Riga’s investment also meshes with the alliance’s ground posture in Latvia, where a Canadian‑led multinational formation is being scaled toward brigade level and, more recently, Swedish troops have joined operations as Stockholm transitions from long‑standing neutrality to full NATO integration. Together, the land and coastal strike elements feed into NATO’s regional defense plans for the Baltic area, which aim to move from tripwire deterrence toward forward, pre-planned defense along the eastern flank.

Latvia’s accelerating defense buildup

Latvia has moved sharply to expand defense spending and rebuild magazine depth, air defenses and coastal strike since Russia’s full‑scale invasion of Ukraine. According to official budget data, Latvia’s defense outlays rose to roughly 3.3% of GDP in 2024 and are projected to reach approximately 4.9% in 2026, with plans indicating a path to about 5% by 2027 under NATO accounting. Those commitments frame long‑lead procurements-such as NSM coastal batteries-within a multi‑year financing plan, and signal to allies and domestic audiences that elevated spending levels are intended to be sustained rather than episodic.

  • May 3, 2023: DSCA notifies Congress of a proposed NSM coastal defense sale to Latvia (est. $110 million).
  • Dec. 8, 2023: Latvia signs a $105 million NSM agreement with the United States; US support covers a significant share.
  • Mar. 7, 2024: Sweden joins NATO, further consolidating allied control of the Baltic Sea littoral.
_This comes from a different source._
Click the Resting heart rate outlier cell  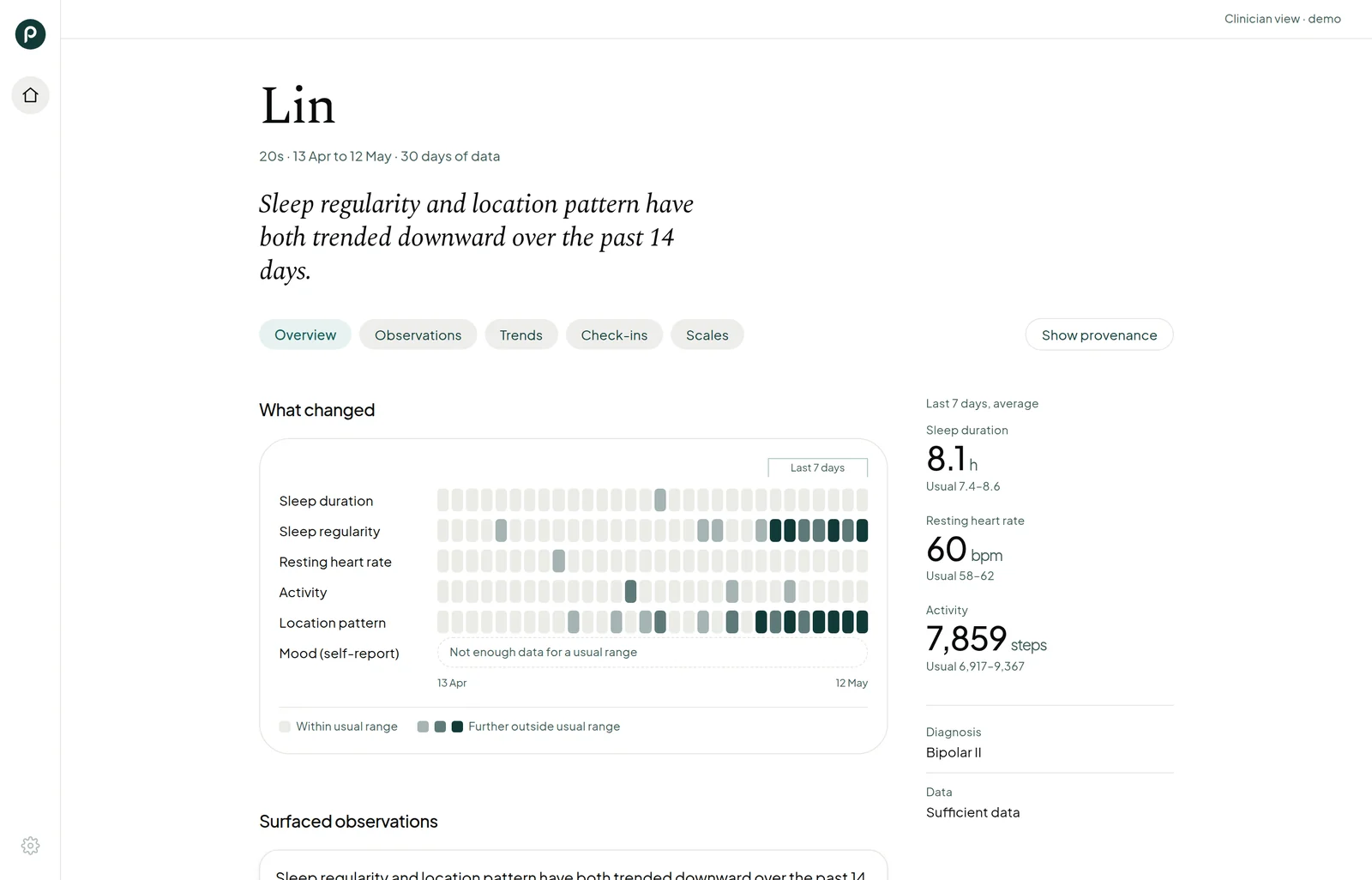click(x=559, y=561)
As of today, NAVSEA lists the Latvia NSM coastal defense contract as a firm‑fixed‑price award with a base value of $45.5 million, multi‑site production centered in Kongsberg, Norway, and an expected completion by July 2030-extendable to November 2031 if options are exercised. For both Washington and Riga, the timeline underscores that hardening NATO’s eastern flank is now planned on a decade-long horizon, with industrial capacity, alliance planning and national budgets all being aligned to support a more permanent deterrence posture.